Last year I posted about a quick study I did involving the Classroom Test of Scientific Reasoning. In the post, I showed that students made gains in their scores on the test when they were shown physical demonstration of the apparatus. For example, I put two balls of putty on balances and showed them equal, then squished one. The results suggested that many of the students were getting caught up on the language of the test.
This year, I repeated the experiment with my new class of grade 11 physics students. However, there was only one changed answer in this second attempt. I suggest this means that the current group of students understood the test questions much better. This parallels my experience, as most of the students in the class have been at our school for a few years, whereas last year many had just arrived after moving from abroad.
Test results from 2014 and 2015. A lower line is better. In 2015 70% of my students scored 6 or less (similar to the US national average for high school students), compared with 50% in 2014, and only 30% in 2014 after the demonstration.
I haven’t yet gone through the answers to look at the students’ reasoning skills, but the results look similar to the pre-demonstration scores from last year, which I think means the students have a lower overall comfort level with scientific reasoning.
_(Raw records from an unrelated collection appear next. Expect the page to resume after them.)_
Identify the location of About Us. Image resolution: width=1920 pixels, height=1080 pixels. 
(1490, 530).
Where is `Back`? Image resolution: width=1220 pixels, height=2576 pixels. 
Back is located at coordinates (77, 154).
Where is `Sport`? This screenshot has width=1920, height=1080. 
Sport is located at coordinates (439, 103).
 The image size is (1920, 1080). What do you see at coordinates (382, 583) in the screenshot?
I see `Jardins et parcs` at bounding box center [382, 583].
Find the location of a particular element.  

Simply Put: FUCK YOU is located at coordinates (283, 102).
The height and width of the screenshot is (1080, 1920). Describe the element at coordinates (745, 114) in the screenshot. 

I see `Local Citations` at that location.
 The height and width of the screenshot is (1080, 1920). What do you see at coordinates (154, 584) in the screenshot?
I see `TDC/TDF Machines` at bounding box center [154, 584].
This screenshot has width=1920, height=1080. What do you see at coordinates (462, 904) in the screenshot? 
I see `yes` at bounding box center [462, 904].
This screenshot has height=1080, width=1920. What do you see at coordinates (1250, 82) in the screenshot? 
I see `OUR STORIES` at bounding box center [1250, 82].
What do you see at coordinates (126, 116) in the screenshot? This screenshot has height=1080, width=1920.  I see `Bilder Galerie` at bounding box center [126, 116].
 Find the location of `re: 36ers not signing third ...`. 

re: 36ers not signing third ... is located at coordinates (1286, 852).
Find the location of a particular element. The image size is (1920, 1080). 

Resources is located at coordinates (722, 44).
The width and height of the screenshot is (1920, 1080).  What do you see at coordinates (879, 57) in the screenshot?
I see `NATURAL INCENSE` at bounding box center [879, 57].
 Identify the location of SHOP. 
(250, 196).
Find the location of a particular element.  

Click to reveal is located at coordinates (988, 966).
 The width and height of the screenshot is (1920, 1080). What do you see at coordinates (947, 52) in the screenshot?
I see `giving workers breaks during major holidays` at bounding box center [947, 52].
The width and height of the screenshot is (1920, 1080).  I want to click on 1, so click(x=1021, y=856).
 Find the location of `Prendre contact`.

My challenge is to find ways to embed these skills in our studies this year.
Back in August, I wrote about my attempt to understand how English communication was getting in the way of measuring scientific reasoning skills. I assigned my students 20 of the questions from Lawson’s Classroom Test of Scientific Reasoning (CTSR), dropping the four linguistically toughest. Once they students had finished the test in the regular way, I demonstrated the scenarios one at a time to provide contextualization.
You can read more about the assessment and the results here.
There are two things that I’ve been meaning to adjust about my results. First, I forgot in my analysis that a correct response should only be noted as correct if the response and the follow-up “why” question are both correct. Thus, instead of a score out of 20, I should have a score out of 10. Second, I wanted to add a comparison to norms. In the graph below, the “Norm” line comes from a scaled (from 13 to 10) version of the results compiled by the Frameworks for Inquiry project. This line corresponds to the scores of 3800 American students from grades 10 to 12, and has meaningfully been connected with such things as Piagetian developmental stages.
I think it is clear that the blue line (my students in the normal testing situation) are pretty close to the norm data, while the post-demonstration results (in red) look to be quite different on this cumulative frequency graph. This should be taken as an indication that linguistic difficulties are an important factor in determining the score of the CTSR.
My grade 11 physics class is a collection of students from a handful of different education systems and backgrounds, so I wanted to use Lawson’s Classroom Test of Scientific Reasoning [CTSR] to get a sense of the students’ reasoning skills. Higher CTSR scores have also been correlated with improved performance, so I wanted to see if the possibility exists for me to target reasoning skills with my instruction.
Unfortunately, like most of the standard assessment tools, the CTSR is a bit wordy. That is intimidating to my students, all of whom speak English as a second, third, or fourth language. To help students understand what the questions area asking, I assembled replica demonstrations of the scenarios described in the CTSR: two balls of clay with equal masses (one pressed into a pancake), two graduated cylinders with different widths demarcated with 1, 2, 3, etc instead of units of volume, and so forth. Since our school has a strict animal experimentation policy, I had to skip 6 of the questions. I also skipped the last four, since they are so wordy even most native English speakers don’t fully read them!
- The Lawson CTSR was applied as specified.
- After 30 minutes, the students were instructed to turn over their answer sheet and use a second answer sheet on the back.
- Students were informed that they would write the test again, this time with some visual aids, but given no feedback about their original performance.
- After this explanation, I said as little as possible; merely demonstrating the apparatus.
- After the second application of the test, students were asked whether they thought they had the same answers the second time. 12 out of 14 claimed they did (in reality, only 6 had exactly the same answers).
During the second iteration, 8 of 14 students had at least one answer that was different. This includes the 7 lowest-scoring students. Of the changes, 27 were changed from wrong to right, and 2 were changed from right to wrong. This impressive record suggests that most changes were done because of an improved understanding of the situation. There is an average increase of 3.375 points per student (out of 20, so 17%), for those with different answers.
The results from this graph show a different classroom dynamic once we begin to account for language difficulties. Misdiagnosing language challenges as conceptual misunderstandings can lead to problems and frustration. If you are using the CTSR, the FCI, or any other baseline instrument, be careful about your audience. And, for those who create standardized tests, especially for students in international settings (*cough* IB *cough*) it is essential that the gist of the problem can be understood without students getting caught up by the language.